Maybe I'm not bright enough, but the sentence by the authors you quoted here seems quite sensible to me. If anything I see it as one of the things that lacked understanding in the effort preference conclusions, in that all of the above factors couldn't be accounted for.
I have no doubt that contextual factors affect fatigability, but I don’t think we have good enough proof to say definitively that those specific factors affect fatigability, because I doubt that any of the studies have been sufficiently controlled and neutrally interpreted.
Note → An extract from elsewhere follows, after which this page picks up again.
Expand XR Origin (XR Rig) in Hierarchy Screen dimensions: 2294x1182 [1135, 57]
Personality is probably the worst speculation, especially considering that you’ll have a hard time defining what personality even means.
 
I have little trust in these authors, but I think this experimental setup is quite interesting and might be able to confirm e.g. that fatiguability in ME/CFS has a central (brain) rather than peripheral (muscle) origin if it was repeated by other authors using a larger sample size.
I think to be truly useful it would need to be done during PEM, which is what primarily disables in ME/CFS, rather than immediate fatigue.
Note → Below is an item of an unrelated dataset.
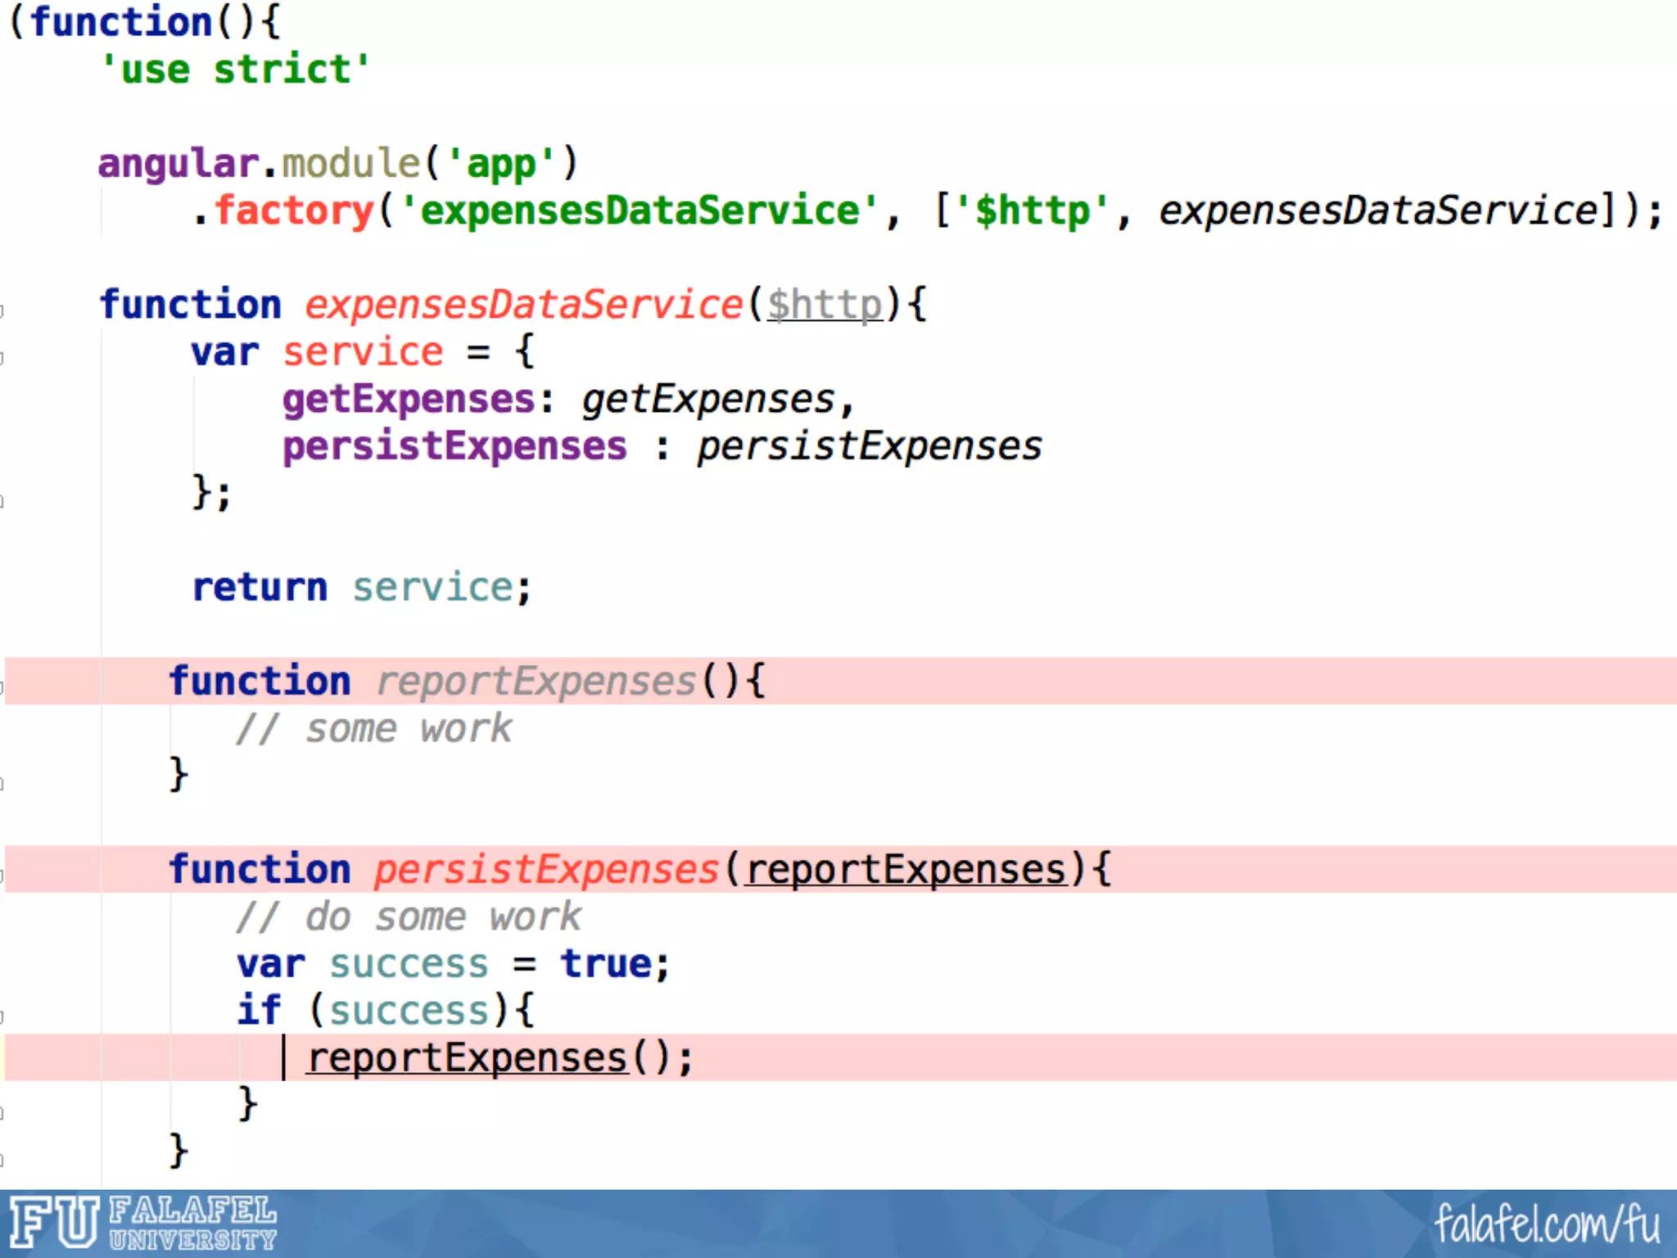Click the red persistExpenses function name
The image size is (1677, 1258).
click(x=546, y=870)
Even then it seems a bit hard to interpret, as far as I can see. It could be that there's a non-central cause, but that also affects the Central Nervous System, and could still give a result of apparent earlier "fatiguability" in the CNS. And it's not clear to me how much you can infer from looking at these correlates of other types of "fatiguability" (dimitrov index, BOLD signal in certain brain areas) in ME/CFS, where the fatigue probably has different mechanisms and probably has different correlates.
 
Thanks for pointing out that this was just the same thing they did in the Walitt infamous intramural study. I should have guessed from Walitt and Nath being authors. (If I hadn't wasted so much effort fighting impossible battles with Cochrane and other BPS rubbish, I might have more capacity to keep up with things like this.)
 
If these experiments could show that the problems likely do not lie in the muscles itself (peripheral fatigue): wouldn't that affect theories about mitochondrial and endothelial dysfunction as being less likely causes of ME/CFS symptoms?

I think it's extremely unlikely that ME is a classical muscle disease, however even if it is predominantly a central or peripheral neurological phenomenon (I believe it is,...), mitochondrial and endothelial dysfunction are probably unavoidable in the muscle tissue for anyone more severe than moderate?

Mitochondrial and endothelial dysfunction could be relevant in the CNS too, of course.